TRY IT:
From the article on retrieval-augmented generation, copy out word for word the passage starting with "To see why the" and going on through "slightly stale memory.".

$ emrebener
home topics ai & ml rag explained: retrieval-augmented generation without the hype

RAG Explained: Retrieval-Augmented Generation Without the Hype

author: emre bener read time: 14 min about: retrieval-augmented generation, large language model
published: updated: mentions: word embedding, vector database, cosine similarity, nearest neighbor search, fine-tuning, hallucination

1. What RAG is, and the problem it actually solves

Retrieval-augmented generation (RAG) is a simple idea wearing an intimidating name: before the model answers, you find text relevant to the question and paste it into the prompt. The model then answers from that text instead of from memory alone. That’s the whole mechanism. Everything else (embeddings, vector databases, chunking strategies) is plumbing in service of that one move.

To see why the move is worth making, look at what a language model alone cannot do. Its knowledge is frozen at training time, so it knows nothing about events releases or documents that came after its cutoff. It has never seen your private data, your company wiki, your support tickets, or last Tuesday’s incident report. And when it doesn’t know something, it rarely says so. It produces a fluent, confident answer that happens to be wrong. Think of it as a reasoning engine with a fixed, public, slightly stale memory.

DATA PROVIDED:
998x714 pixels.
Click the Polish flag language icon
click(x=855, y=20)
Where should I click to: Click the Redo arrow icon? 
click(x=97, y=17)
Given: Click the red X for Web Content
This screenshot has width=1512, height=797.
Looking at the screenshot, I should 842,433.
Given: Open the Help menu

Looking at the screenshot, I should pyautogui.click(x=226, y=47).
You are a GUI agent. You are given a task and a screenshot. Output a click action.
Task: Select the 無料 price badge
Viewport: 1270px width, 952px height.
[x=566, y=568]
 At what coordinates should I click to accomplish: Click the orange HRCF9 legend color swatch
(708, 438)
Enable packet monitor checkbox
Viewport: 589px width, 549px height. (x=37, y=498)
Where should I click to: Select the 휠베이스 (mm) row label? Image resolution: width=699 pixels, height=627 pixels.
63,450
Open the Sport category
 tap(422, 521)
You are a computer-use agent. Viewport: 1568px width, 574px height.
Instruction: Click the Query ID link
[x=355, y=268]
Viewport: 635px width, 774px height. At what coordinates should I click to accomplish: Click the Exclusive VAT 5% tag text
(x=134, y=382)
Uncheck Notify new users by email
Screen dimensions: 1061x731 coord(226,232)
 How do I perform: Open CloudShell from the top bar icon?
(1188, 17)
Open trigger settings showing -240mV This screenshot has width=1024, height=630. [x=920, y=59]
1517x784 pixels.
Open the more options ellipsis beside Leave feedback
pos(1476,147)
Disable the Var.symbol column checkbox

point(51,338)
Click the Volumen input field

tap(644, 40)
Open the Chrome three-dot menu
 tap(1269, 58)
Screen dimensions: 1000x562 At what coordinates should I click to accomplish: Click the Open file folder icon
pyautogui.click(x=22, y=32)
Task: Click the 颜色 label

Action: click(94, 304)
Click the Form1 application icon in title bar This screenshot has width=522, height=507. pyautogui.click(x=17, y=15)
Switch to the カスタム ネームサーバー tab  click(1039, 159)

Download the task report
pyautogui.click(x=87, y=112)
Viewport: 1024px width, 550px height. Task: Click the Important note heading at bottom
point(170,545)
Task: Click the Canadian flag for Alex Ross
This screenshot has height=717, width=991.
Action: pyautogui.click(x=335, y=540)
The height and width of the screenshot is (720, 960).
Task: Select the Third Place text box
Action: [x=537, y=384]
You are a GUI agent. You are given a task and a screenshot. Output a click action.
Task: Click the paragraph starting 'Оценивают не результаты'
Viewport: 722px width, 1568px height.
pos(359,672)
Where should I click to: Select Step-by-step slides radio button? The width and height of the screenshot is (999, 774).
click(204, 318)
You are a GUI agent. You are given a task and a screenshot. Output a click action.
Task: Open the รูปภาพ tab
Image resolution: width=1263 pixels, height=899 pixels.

YOUR RESPONSE:
To see why the move is worth making, look at what a language model alone cannot do. Its knowledge is frozen at training time, so it knows nothing about events releases or documents that came after its cutoff. It has never seen your private data, your company wiki, your support tickets, or last Tuesday’s incident report. And when it doesn’t know something, it rarely says so. It produces a fluent, confident answer that happens to be wrong. Think of it as a reasoning engine with a fixed, public, slightly stale memory.